Exercise goal:
Please reproduce exactly, and only, the line containing "868x477 pixels." and every line after it to the end of the records below, leaving out all pictures.

══════════

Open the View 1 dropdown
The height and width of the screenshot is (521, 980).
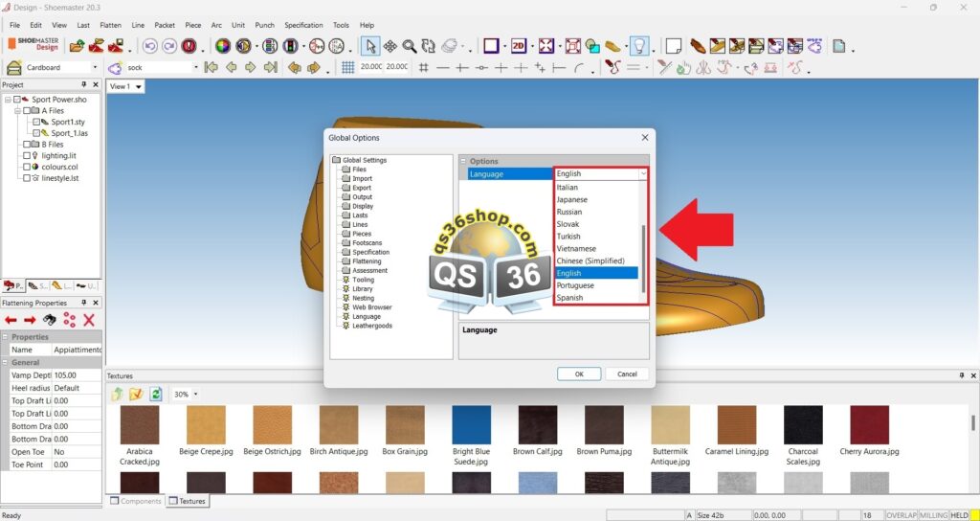coord(139,86)
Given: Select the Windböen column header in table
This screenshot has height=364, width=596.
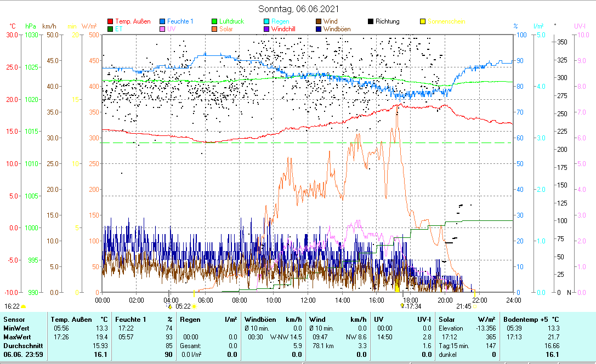Looking at the screenshot, I should point(259,319).
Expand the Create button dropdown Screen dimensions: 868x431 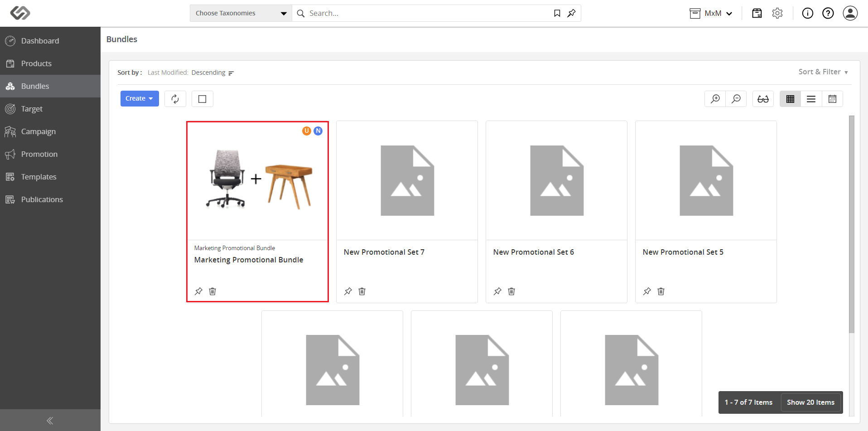point(140,99)
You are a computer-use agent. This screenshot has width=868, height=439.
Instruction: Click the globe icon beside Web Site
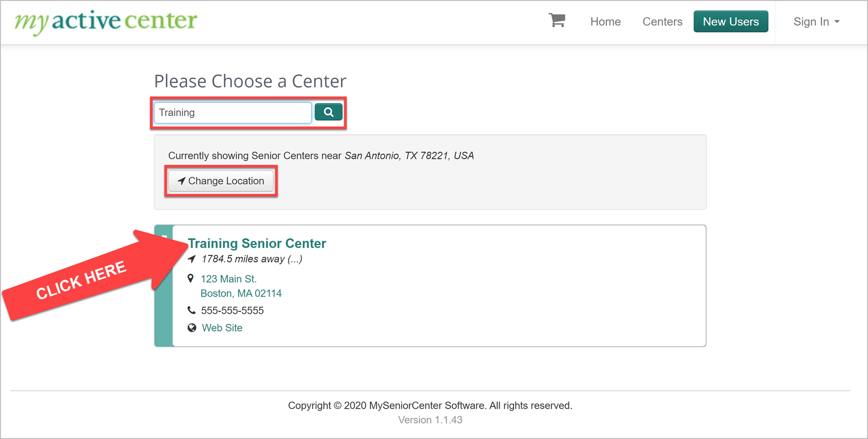point(192,328)
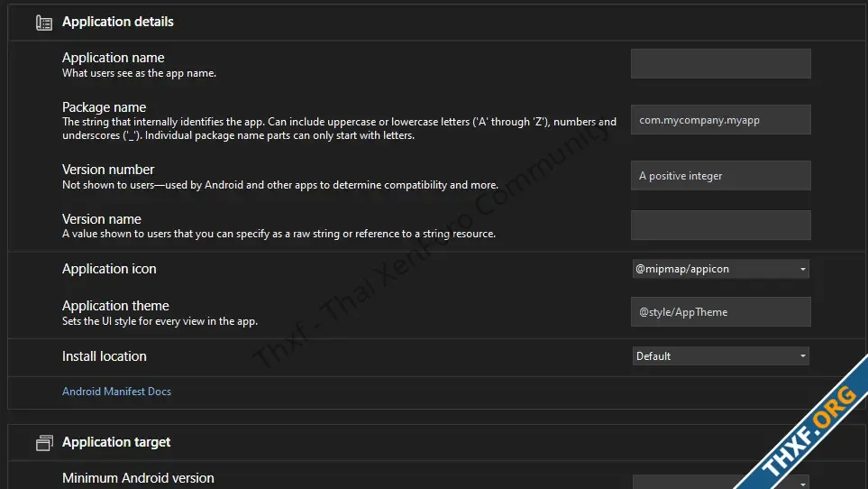This screenshot has width=868, height=489.
Task: Click the Application theme label
Action: (115, 306)
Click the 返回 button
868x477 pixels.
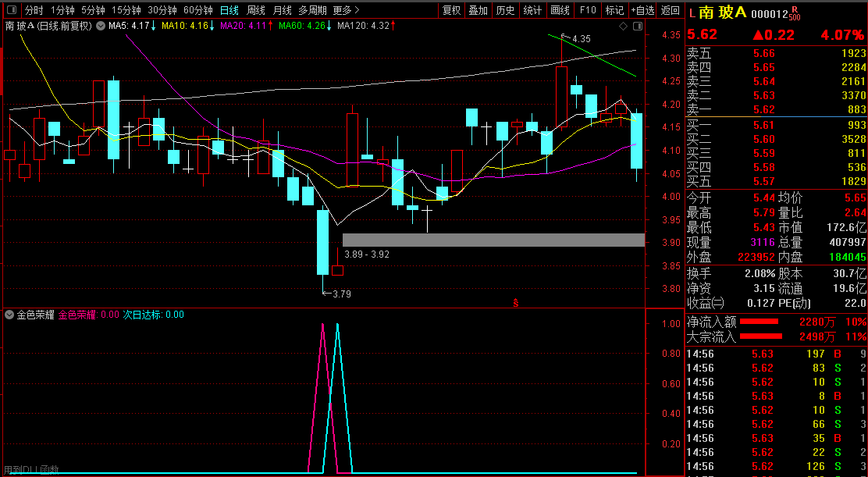click(671, 11)
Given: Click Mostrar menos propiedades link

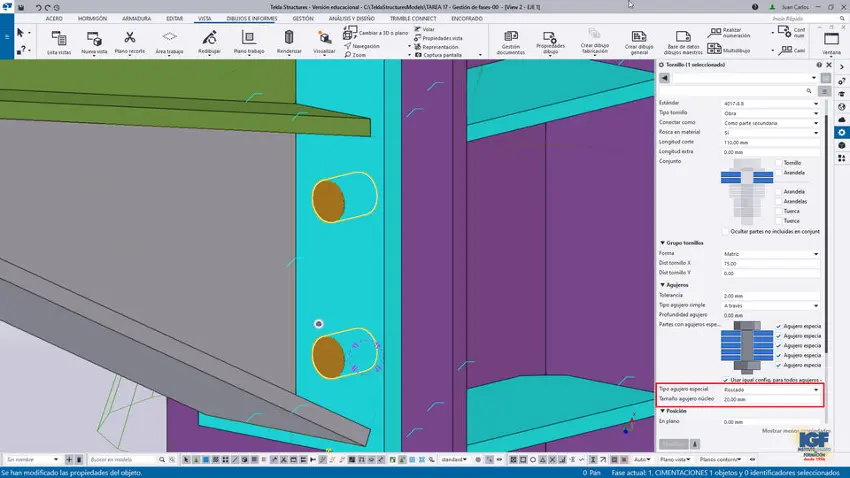Looking at the screenshot, I should click(x=790, y=431).
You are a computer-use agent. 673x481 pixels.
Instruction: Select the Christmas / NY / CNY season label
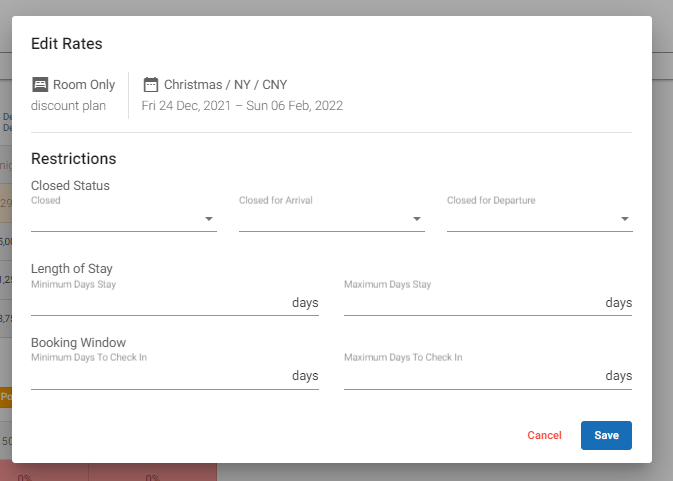point(225,85)
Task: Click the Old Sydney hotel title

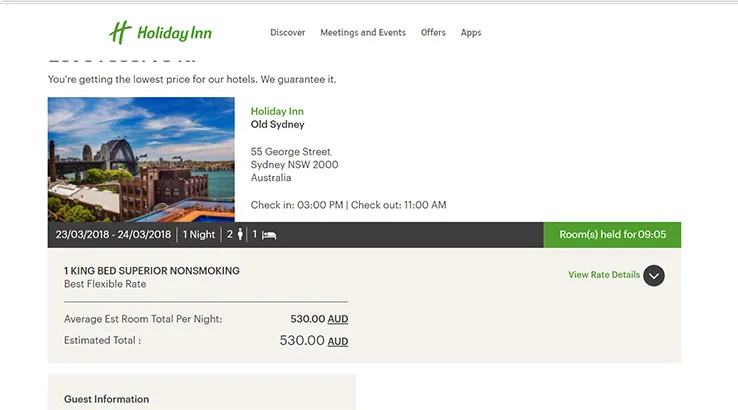Action: click(277, 125)
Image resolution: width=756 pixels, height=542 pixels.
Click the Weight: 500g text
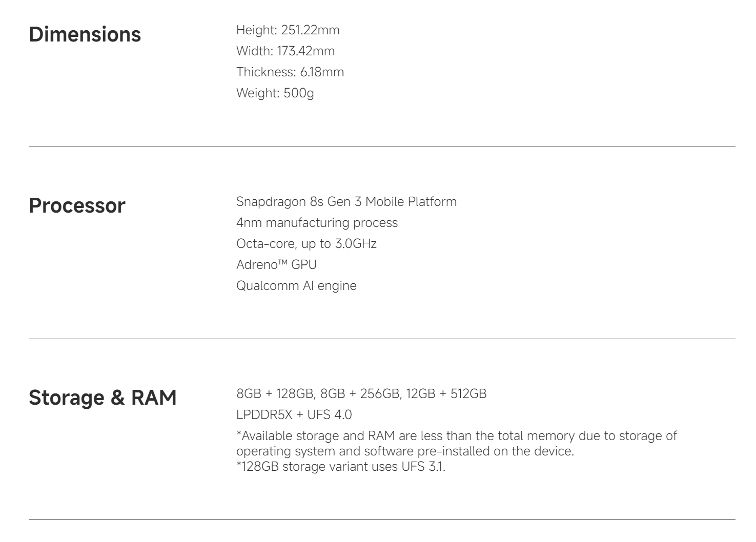pyautogui.click(x=275, y=93)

══════════

Exercise solution:
868x477 pixels.
click(671, 11)
Given: Click Mostrar menos propiedades link

Looking at the screenshot, I should click(x=790, y=431).
You are a computer-use agent. 673x481 pixels.
Instruction: Select the Christmas / NY / CNY season label
point(225,85)
Task: Click the Old Sydney hotel title

Action: click(277, 125)
Image resolution: width=756 pixels, height=542 pixels.
Click the Weight: 500g text
pyautogui.click(x=275, y=93)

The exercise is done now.